Tamoxifen, the active ingredient in the antioestrogenic drug Nolvadex, makes you calmer. So calm in fact that psychiatrists would like to use tamoxifen to treat manias. According to an animal study done by pharmacologists at the Universidade Federal do Parana in Brazil, tamoxifen can even negate the mental effects of amphetamines.
Question: how are medicines such as lithium and valproate capable of treating mania, the hyperactive condition that can arise from a psychiatric disorder or drugs use?
Answer: because they inhibit the enzyme protein kinase C in brain cells. As does tamoxifen, a substance that is marketed for its ability to deactivate the sex hormone estradiol and is therefore popular among chemical athletes who notice that the steroids they are using are having oestrogenic side effects.
In the late 1990s the American psychiatrist Joseph Bebchuk discovered that tamoxifen was also capable of fighting manias in people with bipolar disorder. [Arch Gen Psychiatry. 2008 Mar; 65(3): 255-63.] Bebchuk’s study was small, but since then bigger studies have confirmed his results. One of these was done at Dokuz Eylul University in Turkey. The figure reproduced below comes from this study.
It shows the effect of a hefty course of tamoxifen [the researchers built up the dose over a week to 80 mg per day] on mania, measured using two different methods. The effect is comparable with that of lithium and valproate, the Turks claim in their publication.
Researchers have studied the anti-manic effects of medicines on animals by putting rats in a large cage, where they have no place to hide away. This is called an open field study: rats get nervous when placed in this kind of environment. The researchers enhance the rats’ nervousness by giving them amphetamines and then look at the number of times the animals change their behaviour [Number of interruptions].
In 2008 Brazilian pharmacologists at the Universidade Federal do Parana published the results of an open field study in which they studied the anti-manic effect of tamoxifen. [Prog Neuropsychopharmacol Biol Psychiatry. 2008 Dec 12; 32(8): 1927-31.] The table below comes from that study.
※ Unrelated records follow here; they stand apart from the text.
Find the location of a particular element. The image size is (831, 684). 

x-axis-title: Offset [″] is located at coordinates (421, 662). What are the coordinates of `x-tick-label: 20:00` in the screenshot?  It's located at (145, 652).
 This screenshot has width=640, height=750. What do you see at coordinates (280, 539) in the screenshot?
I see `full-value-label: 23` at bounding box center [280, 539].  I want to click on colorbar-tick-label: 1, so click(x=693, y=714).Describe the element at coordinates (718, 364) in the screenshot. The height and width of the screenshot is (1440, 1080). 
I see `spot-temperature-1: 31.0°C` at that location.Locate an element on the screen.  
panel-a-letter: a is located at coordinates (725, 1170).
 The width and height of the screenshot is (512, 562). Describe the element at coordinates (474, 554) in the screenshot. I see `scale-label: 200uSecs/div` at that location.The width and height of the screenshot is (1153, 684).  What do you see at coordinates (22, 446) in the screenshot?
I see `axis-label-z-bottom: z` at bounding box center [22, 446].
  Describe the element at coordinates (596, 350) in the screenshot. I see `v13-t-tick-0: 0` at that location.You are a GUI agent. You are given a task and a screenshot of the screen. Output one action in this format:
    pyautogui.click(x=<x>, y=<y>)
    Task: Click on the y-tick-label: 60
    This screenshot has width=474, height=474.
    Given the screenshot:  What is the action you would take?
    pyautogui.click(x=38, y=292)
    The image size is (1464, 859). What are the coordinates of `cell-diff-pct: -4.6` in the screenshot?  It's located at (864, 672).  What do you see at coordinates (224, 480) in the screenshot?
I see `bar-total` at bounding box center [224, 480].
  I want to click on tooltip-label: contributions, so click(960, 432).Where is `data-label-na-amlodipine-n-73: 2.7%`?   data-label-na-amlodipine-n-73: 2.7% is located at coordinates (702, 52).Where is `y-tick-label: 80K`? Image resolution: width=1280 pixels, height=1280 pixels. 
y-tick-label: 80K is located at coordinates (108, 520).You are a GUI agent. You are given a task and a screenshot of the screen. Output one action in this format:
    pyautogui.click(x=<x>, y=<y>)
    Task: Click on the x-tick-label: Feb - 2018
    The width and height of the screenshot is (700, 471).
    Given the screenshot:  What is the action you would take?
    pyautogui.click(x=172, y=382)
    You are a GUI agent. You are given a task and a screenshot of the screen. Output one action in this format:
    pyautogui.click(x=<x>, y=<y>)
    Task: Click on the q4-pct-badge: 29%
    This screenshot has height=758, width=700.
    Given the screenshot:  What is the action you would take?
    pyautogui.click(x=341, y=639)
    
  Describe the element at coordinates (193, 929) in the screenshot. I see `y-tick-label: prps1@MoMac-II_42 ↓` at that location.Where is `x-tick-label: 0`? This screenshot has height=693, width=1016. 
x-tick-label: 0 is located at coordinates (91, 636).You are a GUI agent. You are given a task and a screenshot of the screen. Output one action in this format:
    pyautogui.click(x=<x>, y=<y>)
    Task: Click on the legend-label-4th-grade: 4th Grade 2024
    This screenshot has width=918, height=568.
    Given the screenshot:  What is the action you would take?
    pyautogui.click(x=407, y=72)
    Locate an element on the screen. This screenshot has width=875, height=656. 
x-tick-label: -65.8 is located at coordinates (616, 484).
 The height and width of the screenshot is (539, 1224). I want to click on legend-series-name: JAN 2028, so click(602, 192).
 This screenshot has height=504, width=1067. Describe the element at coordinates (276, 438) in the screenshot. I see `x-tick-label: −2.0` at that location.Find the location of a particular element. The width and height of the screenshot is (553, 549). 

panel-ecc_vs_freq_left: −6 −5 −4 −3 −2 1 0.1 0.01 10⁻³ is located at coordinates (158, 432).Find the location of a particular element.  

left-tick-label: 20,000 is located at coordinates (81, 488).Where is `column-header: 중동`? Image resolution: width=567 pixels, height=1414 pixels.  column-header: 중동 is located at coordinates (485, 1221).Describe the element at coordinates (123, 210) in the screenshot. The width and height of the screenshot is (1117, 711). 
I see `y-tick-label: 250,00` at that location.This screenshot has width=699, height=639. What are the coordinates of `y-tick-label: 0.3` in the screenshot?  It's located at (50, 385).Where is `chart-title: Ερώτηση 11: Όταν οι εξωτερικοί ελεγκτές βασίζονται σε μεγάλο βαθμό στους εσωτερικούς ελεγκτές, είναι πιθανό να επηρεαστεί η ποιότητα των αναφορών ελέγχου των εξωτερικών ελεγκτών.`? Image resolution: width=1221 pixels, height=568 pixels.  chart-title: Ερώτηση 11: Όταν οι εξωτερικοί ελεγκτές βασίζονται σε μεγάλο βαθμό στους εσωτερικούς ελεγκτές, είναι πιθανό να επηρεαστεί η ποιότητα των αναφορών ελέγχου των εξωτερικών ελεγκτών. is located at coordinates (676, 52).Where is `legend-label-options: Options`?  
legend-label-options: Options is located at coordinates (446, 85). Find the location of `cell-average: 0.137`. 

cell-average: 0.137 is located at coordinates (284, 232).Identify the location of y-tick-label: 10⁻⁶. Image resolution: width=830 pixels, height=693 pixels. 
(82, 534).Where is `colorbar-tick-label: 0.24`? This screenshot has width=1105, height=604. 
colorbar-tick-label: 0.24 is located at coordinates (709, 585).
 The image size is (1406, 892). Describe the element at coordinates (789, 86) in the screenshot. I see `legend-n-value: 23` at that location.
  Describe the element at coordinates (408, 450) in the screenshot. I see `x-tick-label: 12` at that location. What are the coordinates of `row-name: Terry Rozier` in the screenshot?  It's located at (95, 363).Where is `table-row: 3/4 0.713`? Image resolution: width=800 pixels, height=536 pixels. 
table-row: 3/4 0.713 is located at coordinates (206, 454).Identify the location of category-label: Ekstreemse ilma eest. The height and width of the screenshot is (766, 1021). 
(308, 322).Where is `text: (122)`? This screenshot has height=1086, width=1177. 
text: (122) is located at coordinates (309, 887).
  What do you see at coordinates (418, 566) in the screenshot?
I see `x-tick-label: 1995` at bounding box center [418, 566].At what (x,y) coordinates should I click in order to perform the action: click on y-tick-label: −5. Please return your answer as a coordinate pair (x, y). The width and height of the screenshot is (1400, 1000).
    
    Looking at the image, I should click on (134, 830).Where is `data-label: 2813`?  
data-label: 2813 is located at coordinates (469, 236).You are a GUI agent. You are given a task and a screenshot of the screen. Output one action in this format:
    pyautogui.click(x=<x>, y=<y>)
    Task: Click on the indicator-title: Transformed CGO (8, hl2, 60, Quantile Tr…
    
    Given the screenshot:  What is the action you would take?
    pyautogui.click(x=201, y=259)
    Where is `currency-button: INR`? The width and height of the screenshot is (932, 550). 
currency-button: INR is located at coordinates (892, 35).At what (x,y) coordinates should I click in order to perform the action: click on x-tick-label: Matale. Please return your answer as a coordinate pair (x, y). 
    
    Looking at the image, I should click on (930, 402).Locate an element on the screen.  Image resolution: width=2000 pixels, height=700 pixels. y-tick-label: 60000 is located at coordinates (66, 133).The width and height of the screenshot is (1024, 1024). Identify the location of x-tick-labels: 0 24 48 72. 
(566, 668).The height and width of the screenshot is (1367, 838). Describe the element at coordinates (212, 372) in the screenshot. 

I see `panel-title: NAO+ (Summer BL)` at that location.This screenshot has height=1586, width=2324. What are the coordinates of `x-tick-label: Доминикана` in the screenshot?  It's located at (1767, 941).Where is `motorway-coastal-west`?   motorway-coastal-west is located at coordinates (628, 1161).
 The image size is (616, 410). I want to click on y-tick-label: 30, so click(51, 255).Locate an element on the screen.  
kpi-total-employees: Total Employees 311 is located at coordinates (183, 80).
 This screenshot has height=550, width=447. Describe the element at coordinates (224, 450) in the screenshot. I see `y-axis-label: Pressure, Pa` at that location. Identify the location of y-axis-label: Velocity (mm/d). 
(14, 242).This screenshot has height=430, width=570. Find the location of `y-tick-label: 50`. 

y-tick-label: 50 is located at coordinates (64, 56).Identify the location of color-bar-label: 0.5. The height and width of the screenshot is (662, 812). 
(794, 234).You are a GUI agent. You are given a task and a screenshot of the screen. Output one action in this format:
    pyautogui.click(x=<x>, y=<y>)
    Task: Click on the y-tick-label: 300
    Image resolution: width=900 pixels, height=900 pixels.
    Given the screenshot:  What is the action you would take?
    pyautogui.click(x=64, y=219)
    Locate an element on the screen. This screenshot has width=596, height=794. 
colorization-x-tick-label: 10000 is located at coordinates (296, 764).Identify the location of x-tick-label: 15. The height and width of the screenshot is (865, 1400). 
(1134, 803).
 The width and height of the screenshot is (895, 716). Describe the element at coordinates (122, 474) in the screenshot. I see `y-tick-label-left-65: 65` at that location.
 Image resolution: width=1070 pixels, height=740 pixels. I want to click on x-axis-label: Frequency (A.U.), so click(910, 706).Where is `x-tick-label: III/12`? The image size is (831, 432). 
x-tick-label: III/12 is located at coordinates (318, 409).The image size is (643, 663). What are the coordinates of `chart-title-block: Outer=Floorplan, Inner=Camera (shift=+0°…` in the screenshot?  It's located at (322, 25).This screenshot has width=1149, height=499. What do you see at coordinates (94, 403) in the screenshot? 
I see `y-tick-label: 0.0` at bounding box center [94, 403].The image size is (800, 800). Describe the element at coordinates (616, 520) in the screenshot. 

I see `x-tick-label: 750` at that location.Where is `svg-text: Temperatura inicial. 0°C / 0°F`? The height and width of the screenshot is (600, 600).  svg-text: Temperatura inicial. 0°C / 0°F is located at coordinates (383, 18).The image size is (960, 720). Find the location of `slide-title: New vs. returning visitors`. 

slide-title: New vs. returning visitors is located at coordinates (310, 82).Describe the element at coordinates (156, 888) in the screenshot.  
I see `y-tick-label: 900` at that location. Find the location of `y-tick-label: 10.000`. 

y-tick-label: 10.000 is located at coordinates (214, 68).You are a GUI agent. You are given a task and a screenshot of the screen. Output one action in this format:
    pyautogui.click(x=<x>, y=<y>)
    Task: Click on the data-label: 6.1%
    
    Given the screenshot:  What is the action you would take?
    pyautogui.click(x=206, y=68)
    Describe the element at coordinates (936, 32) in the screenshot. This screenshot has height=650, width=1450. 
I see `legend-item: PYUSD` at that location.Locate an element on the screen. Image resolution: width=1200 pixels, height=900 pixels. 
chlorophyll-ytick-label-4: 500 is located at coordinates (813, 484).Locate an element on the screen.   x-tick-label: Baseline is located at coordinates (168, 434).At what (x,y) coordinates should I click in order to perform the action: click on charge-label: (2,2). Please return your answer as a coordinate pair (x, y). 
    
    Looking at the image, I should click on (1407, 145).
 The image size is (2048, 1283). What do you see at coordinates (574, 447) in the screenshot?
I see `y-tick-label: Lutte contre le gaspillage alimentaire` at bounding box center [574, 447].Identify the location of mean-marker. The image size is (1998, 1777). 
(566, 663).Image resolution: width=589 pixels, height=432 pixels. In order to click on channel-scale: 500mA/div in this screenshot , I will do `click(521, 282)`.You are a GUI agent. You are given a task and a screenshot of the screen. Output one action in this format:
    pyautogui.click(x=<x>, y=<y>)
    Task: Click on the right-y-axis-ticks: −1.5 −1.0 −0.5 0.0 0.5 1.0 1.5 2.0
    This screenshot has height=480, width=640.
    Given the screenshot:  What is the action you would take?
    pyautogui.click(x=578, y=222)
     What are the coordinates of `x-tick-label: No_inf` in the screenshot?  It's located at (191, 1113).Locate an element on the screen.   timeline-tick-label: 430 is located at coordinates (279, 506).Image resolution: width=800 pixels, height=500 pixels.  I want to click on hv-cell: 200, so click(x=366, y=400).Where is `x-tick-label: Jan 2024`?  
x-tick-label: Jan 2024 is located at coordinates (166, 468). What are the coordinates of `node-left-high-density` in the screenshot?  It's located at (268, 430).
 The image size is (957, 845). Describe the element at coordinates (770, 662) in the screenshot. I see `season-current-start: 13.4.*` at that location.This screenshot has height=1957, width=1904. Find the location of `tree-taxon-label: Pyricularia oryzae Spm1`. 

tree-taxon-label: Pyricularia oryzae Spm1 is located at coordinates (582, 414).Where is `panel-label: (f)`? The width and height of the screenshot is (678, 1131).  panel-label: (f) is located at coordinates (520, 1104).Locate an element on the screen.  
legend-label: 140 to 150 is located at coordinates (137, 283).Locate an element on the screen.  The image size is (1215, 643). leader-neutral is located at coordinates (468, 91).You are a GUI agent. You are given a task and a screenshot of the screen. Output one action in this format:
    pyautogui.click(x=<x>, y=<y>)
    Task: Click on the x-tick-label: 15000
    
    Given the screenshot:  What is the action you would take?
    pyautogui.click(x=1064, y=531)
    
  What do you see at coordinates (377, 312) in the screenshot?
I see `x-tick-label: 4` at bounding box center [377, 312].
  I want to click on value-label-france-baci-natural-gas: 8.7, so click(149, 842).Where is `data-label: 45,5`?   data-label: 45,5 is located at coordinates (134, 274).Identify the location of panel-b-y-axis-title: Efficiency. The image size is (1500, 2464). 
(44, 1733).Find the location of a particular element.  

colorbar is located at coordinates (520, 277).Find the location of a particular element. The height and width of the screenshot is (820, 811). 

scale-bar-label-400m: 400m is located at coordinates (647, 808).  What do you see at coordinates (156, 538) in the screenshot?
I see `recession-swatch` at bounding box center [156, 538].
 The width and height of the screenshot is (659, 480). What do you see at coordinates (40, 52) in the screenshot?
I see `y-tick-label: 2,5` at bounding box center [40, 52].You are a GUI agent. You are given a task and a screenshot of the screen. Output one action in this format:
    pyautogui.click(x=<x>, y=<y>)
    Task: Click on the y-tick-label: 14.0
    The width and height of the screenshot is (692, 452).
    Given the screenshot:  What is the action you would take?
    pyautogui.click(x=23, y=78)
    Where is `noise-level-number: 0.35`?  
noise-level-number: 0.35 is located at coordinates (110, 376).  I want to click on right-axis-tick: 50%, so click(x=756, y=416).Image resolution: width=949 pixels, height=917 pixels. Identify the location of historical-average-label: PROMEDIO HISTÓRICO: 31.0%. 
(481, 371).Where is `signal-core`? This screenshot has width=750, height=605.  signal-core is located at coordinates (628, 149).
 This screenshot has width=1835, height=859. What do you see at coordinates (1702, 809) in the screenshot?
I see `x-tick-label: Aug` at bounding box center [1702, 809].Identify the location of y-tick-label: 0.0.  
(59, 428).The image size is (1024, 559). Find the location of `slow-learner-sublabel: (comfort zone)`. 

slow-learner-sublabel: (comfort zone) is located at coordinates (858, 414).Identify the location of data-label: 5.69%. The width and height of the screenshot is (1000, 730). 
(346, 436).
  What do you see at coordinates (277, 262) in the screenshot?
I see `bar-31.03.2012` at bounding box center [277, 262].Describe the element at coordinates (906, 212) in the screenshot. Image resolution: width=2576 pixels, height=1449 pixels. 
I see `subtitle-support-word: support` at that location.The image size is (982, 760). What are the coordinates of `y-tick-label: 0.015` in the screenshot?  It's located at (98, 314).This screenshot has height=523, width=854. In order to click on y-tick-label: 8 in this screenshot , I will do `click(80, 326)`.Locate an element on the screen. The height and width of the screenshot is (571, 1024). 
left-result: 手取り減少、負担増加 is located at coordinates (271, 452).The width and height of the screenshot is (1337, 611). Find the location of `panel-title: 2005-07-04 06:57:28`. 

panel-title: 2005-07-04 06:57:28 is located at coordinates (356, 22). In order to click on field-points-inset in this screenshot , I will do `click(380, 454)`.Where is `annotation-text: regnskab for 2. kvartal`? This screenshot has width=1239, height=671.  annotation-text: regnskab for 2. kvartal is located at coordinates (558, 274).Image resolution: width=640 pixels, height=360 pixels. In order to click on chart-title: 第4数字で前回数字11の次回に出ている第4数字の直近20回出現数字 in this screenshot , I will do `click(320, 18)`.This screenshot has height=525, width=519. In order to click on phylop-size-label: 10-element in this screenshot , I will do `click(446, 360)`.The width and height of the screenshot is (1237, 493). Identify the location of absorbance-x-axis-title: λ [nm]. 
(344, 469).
A dose of 0.5 mg tamoxifen per kg bodyweight doesn’t counteract the mental effects of amphetamines, but a dose of 1 mg per kg bodyweight does. If you convert that dose to an adult human weighing 80 kg, you arrive at about 15 mg tamoxifen.
The researchers administered the tamoxifen via an intraperitoneal injection. An oral dose would be about twice as high, so about 30 mg tamoxifen per day.
The antimanic-like effect of tamoxifen: Behavioural comparison with other PKC-inhibiting and antiestrogenic drugs.
Sabioni P, Baretta IP, Ninomiya EM, Gustafson L, Rodrigues AL, Andreatini R.
Source
Department of Pharmacology, Universidade Federal do Paraná, Setor de Ciências Biológicas, Centro Politécnico C.P. 19031, 81540-990 Curitiba, PR, Brazil.
Abstract
Protein kinase C (PKC) is an important cellular target for mood stabilizers such as lithium and valproate, and tamoxifen, an antiestrogenic drug with PKC inhibition activity, also demonstrates an antimanic effect. Thus, the aim of the present study was to evaluate whether the antimanic effect of tamoxifen is mediated through the PKC inhibitory and/or the antiestrogenic action(s) of the drug. In the present study, the effects of tamoxifen, chelerythrine (a PKC inhibitor) and medroxyprogesterone (an antiestrogenic drug) were investigated in amphetamine-induced hyperlocomotion of mice, an animal model of a manic state. Lithium carbonate (100 and 150 mg/kg, i.p.), tamoxifen (1.0 mg/kg, i.p.) and chelerythrine (1 microg/site, i.c.v.) completely blocked the amphetamine-induced hyperlocomotion. However, while the intermediate medroxyprogesterone dose (3.0 mg/kg, i.p.) partially reduced the amphetamine-induced hyperlocomotion, lower (1.0 mg/g) and higher (6.0 mg/kg) doses produced no effect. Our results indicate a major role for PKC inhibition in the antimanic-like effect of tamoxifen, although its antiestrogenic action may also contribute to this effect.